Justinian Plague probably caused by a bacteria - unknown how it appeared
Justinian was one of the most powerful emperors of Byzantine. His goal was to restore the power of the Roman Empire and for that reason started a series of military campaigns to reclaim land that was once part of the glorious Roman Empire.
However once he started his campaigns a deadly disease appeared in the middle of the sixth century AD. It is suggested that the disease was brought through rats from Egypt and spread to the Mediterranean countries. When it reached Constantinople, the capital of the Byzantine Empire, it is said that it killed almost half the citizens of the city population. Almost 50 years after the beginning of the plague the casualties of the pandemic numbered between 25 and 100 million in Europe and Asia.
A historian of that Era, Gregory of Tours, wrote that when the Plague started, a number of unusual events took place during the years of the plague. Brilliant lights appeared in the sky and other celestial phenomena. It was so intense that they believed that it was a punishment of God and was identified with the apocalypse.
We are not sure if extra-terrestrial beings were responsible for the Plague, but scientists recently believe that they have identified the bacteria responsible for the Plague and is called Yersinia pestis. The same bacteria is also connected to other pandemics in the history of humanity such as the Black Death who was responsible to have killed more than 60% of Europe’s population in the 13 th century.
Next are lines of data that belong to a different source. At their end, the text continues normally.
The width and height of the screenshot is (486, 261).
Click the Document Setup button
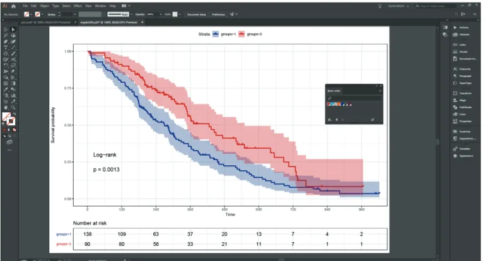pos(197,15)
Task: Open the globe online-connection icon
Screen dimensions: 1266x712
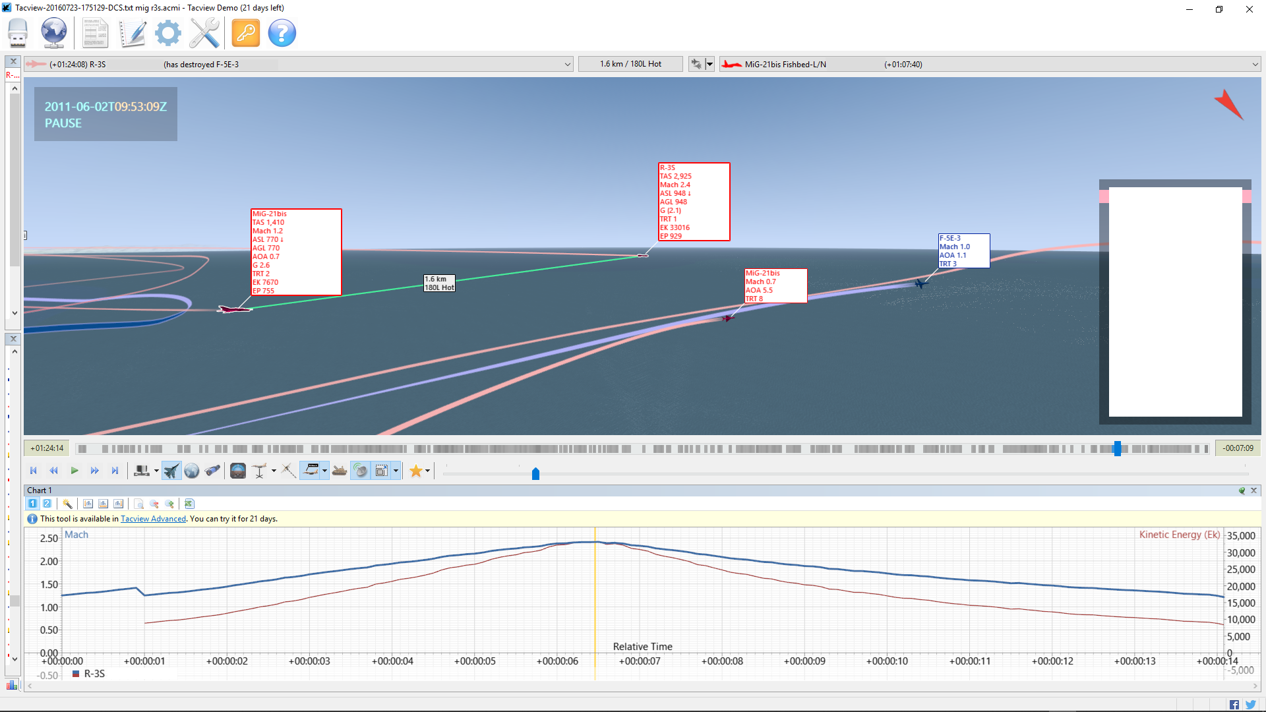Action: (x=54, y=33)
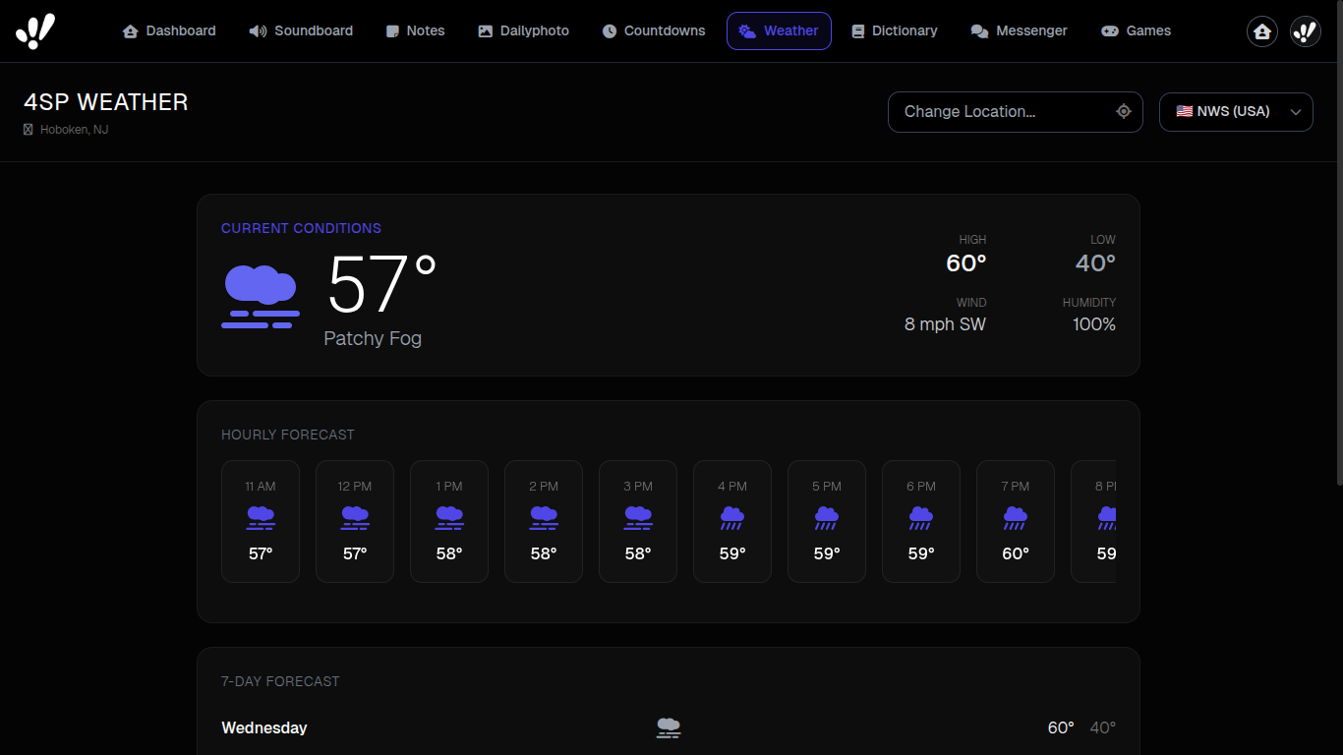The image size is (1343, 755).
Task: Click the Soundboard speaker icon
Action: (257, 30)
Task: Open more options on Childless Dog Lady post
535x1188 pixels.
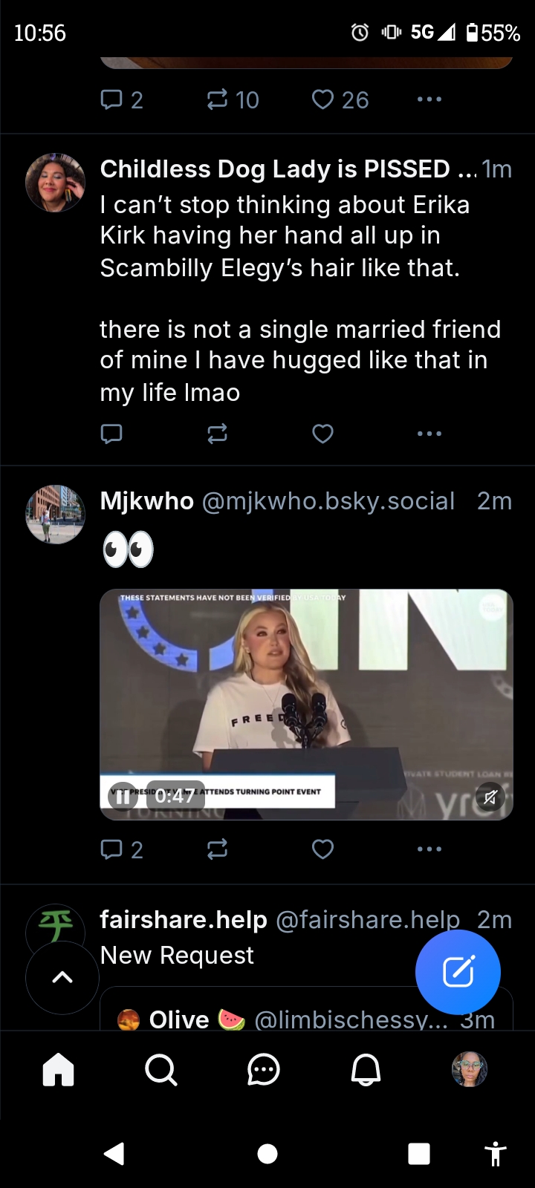Action: 429,434
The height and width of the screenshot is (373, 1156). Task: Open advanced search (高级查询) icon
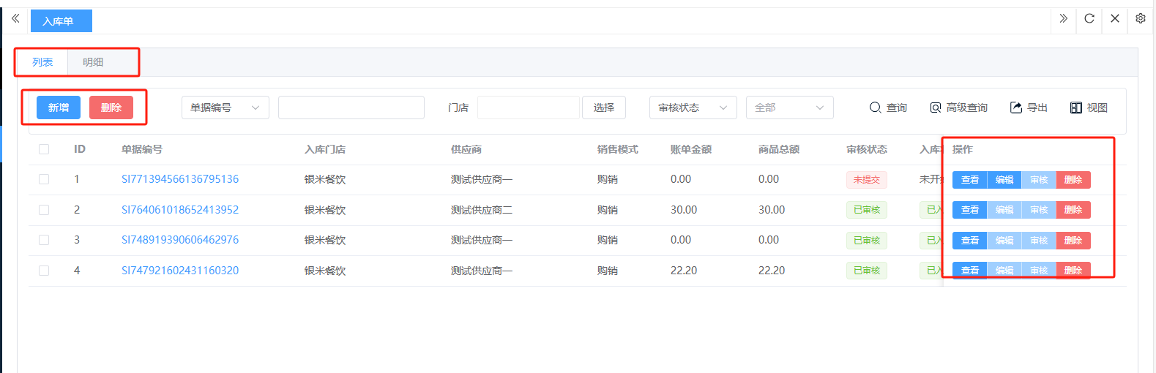pos(935,108)
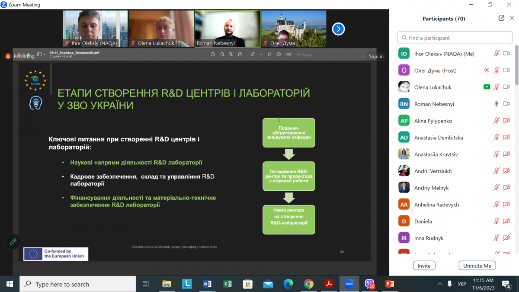Expand the PDF sidebar view dropdown
The image size is (519, 292).
click(40, 55)
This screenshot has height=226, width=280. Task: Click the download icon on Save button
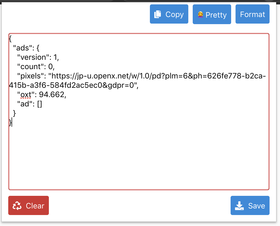239,205
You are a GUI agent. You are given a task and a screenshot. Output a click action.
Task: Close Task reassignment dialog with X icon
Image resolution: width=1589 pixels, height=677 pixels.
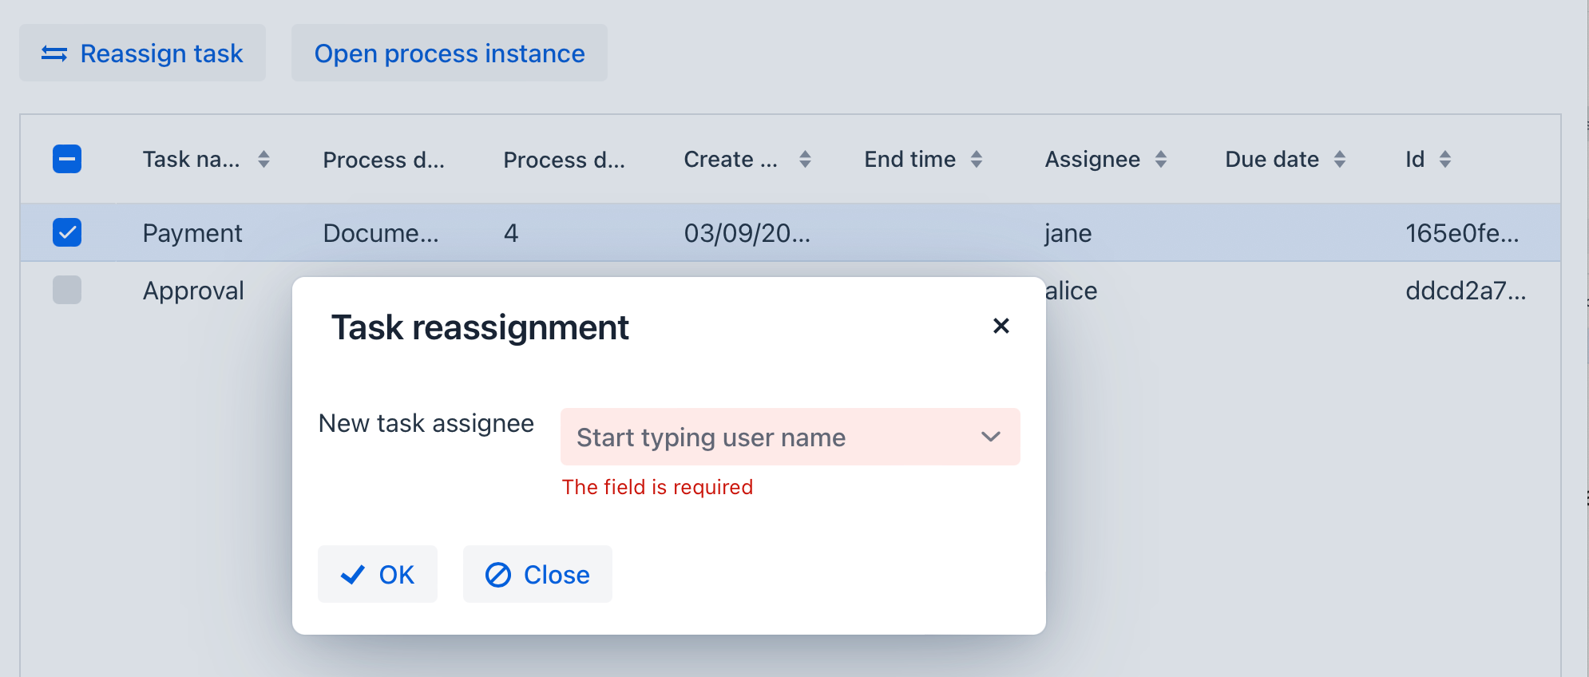(1001, 326)
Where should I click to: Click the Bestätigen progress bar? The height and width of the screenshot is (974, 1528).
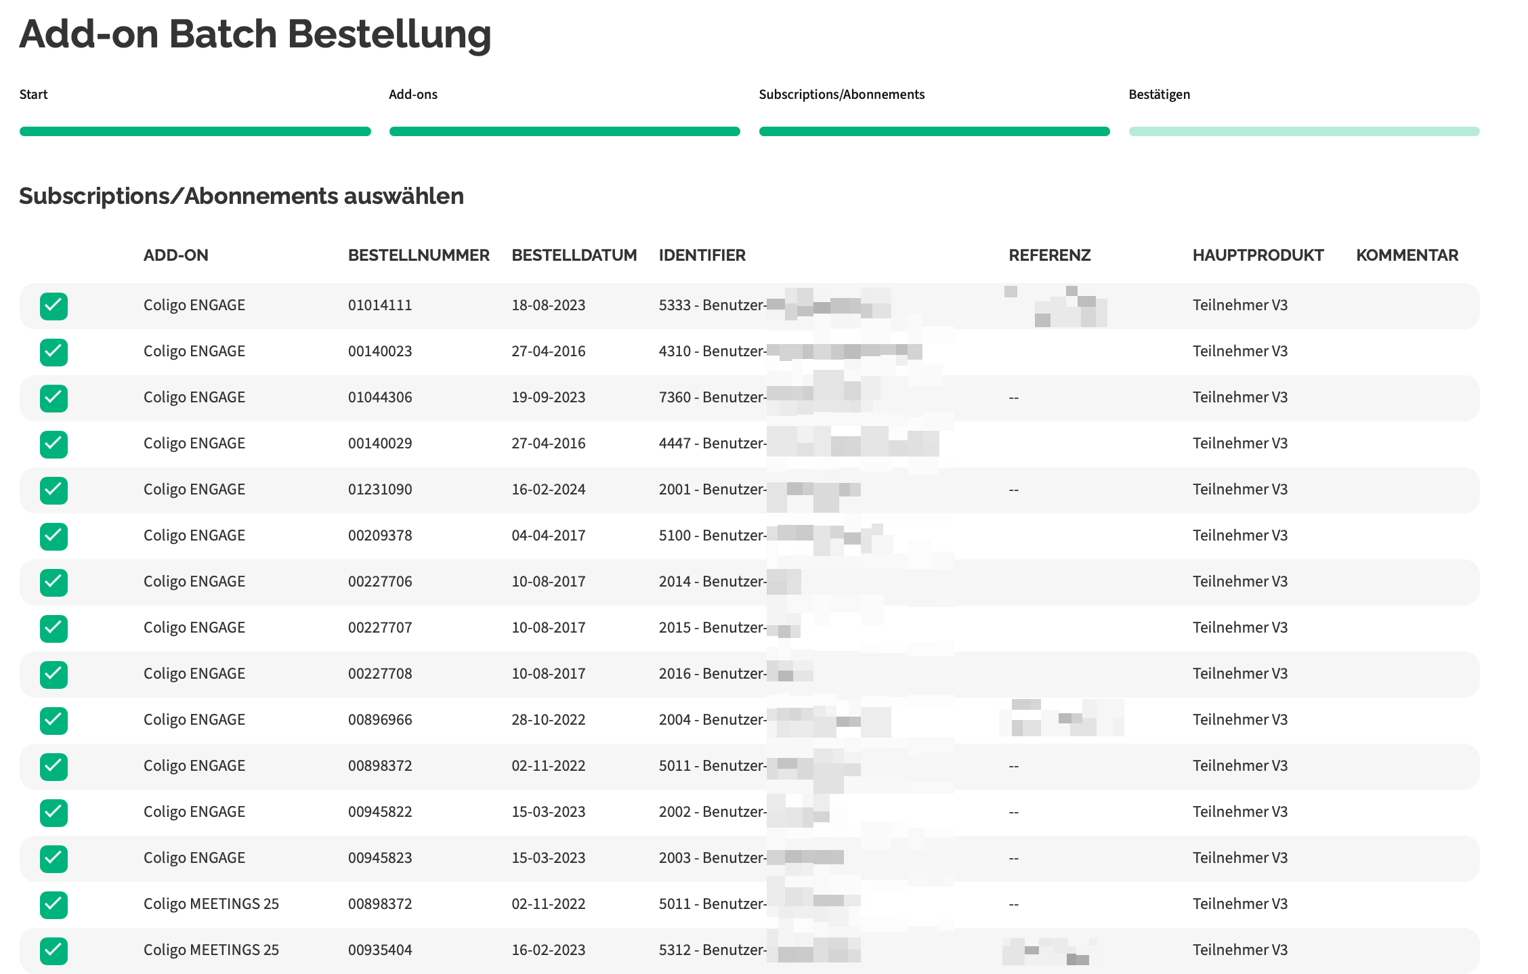click(x=1304, y=131)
The research took place by investigating the DNA of 6 th century skeletons that were found in Germany where the bacteria was identified.
The question though remains, if the specific bacteria was responsible for such large devastations, and since strange celestial events took place during all of those Plagues, is it possible for the specific bacterial strain to have been brought to Earth either through extra-terrestrial intelligence or through meteors? The meteor hypothesis theoretically is possible and can explain how the Plagues appeared simultaneously in many different countries and isolated areas. William Bramley in his book the ‘Gods of Eden’ refers to texts mentioning bright flying objects spraying gas which was the ‘mist’ that caused the Black Death.